Escribo ahora en el antiguo, achacoso (el achaque consiste en que se apaga cuando quiere) con lo cual, si durante los próximos quince días Viena Directo falta a su cita habitual, sabrán mis lectores por qué es. Porque a mi trasto le ha entrado hipo y ha decidido no despertarse.
Otro momento en el que falté a mi cita fue el jueves pasado. Ya lo sé. Se debió a que a) en Austria fue fiesta y b) estuve de comunión. Lo cual me permitió comprobar sobre el terreno las similitudes y las diferencias de una cosa que es tan típica de todos los países católicos.
La ceremonia se desarrolló en la localidad de Neusiedl Am See, en Burgenland. Y empezó, creo, bastante pronto para los estándares celtíberos. A las nueve y media se organizó una procesión que recorrió la calle principal del pueblo. La encabezaba una cruz, una banda de música y unas mujeres en traje típico. Seguían los catecúmenos, en ayunas, como manda el precepto. Y la cerraba el sacerdote, con rostro algo serio, y los padres. Los paparazzi revoloteábamos alrededor de la comitiva sacando fotos del crío o la cría que nos tocaran más cerca.
El sacerdote inició la ceremonia con un acento espantoso (yo no quiero saber lo que dirán los aborígenes del mío, pero la verdad es que escuchar a aquel hombre daba dolor de tripa) y fueron sucediéndose las diferentes etapas de la misa, amenizadas con el tipo de canciones que se cantan para estas cosas y que es mejor no entrar a valorar. Los críos escuchaban bien aleccionados, las catequistas acechaban cualquier rastro de indisciplina, el sacerdote maltrataba el alemán con el encarnizamiento que sólo puede mostrar un nativo de las tundras y y yo me acordaba de cuando, en mi infancia, los hombres de la familia aprovechaban este tipo de cosas para tomarse una cervecita en el bar más próximo.

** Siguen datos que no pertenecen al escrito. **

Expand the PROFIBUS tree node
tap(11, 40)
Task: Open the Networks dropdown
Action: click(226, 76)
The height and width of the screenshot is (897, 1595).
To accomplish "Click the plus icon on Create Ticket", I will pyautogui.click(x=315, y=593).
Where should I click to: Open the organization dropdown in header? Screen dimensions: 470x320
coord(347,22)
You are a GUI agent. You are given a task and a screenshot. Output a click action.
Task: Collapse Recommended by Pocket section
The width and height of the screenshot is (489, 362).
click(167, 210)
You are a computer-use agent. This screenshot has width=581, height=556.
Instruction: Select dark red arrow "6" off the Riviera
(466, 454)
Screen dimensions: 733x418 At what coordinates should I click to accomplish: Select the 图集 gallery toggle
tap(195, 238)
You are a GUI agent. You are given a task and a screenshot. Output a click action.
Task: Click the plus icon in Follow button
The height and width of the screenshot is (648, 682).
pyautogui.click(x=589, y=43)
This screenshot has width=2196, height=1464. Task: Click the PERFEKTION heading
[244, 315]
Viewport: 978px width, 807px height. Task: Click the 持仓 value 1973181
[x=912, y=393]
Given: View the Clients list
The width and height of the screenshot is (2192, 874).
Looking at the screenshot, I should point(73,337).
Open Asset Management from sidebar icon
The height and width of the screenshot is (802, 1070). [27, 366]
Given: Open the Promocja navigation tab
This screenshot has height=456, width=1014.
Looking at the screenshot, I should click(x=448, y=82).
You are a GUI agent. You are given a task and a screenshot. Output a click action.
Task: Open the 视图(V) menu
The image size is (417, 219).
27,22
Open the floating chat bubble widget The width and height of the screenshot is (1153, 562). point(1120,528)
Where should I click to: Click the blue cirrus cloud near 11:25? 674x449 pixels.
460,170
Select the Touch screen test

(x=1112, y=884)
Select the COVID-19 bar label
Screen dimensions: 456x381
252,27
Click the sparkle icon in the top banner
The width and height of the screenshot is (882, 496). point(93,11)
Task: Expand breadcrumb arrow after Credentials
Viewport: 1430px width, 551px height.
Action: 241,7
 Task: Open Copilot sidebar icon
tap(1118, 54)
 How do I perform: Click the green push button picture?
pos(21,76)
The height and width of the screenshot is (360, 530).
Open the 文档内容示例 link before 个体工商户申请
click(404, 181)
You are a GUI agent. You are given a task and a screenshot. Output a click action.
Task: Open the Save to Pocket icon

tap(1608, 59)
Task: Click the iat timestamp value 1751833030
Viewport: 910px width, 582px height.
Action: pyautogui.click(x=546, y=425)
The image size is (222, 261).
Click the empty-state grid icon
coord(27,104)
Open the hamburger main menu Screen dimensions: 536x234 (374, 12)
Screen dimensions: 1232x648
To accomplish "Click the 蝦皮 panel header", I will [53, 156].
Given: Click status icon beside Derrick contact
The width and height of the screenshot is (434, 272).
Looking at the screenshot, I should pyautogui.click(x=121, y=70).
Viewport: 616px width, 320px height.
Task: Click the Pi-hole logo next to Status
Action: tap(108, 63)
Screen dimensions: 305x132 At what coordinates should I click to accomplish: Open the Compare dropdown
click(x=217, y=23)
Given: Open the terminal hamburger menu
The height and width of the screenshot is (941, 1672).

Tras la ceremonia, a las doce, el restaurante. Y tras el restaurante, a las dos y media, vuelta a la iglesia para la bendición de los críos; ya miembros de pleno derecho de la grey católica a un tris de perder esa inocencia que nos permitía creer a pies juntillas las explicaciones del sacerdote sobre la eternidad o sobre divinidades que se esconden en el corazón puro de los críos.
El sacerdote, tonante, preguntó durante la especie de homilía que precedió a la bendición quién había recibido aquel día un rosario como regalo. Una, dos, tres manos, se levantaron tímidamente en el frescor de la iglesia abarrotada. Y el polaco le echó un broncote a los padres de aquí te espero e invocó el sagrado nombre de las abuelas (pocas presentes, estaban reposando después del abundante ágape) y las instó a que premiasen a cada crío con un rosario. Vale tres euros (los hay hasta fosforitos) y se usan de tal y cual manera. No creo que él mismo se hiciera muchas ilusiones de que los chavales, después del palizote de la comunión y la posterior bendición (que duró tres cuartos de hora) fueran a convertirse en pías ovejitas del aprisco papal, pero el hombre cumplió. Con nula empatía, pero cumplió con su deber.
Luego, se prolongó la fiesta hasta la tarde, en alegre y amabilísima compañía.
Lástima que al día siguiente hubo que trabajar.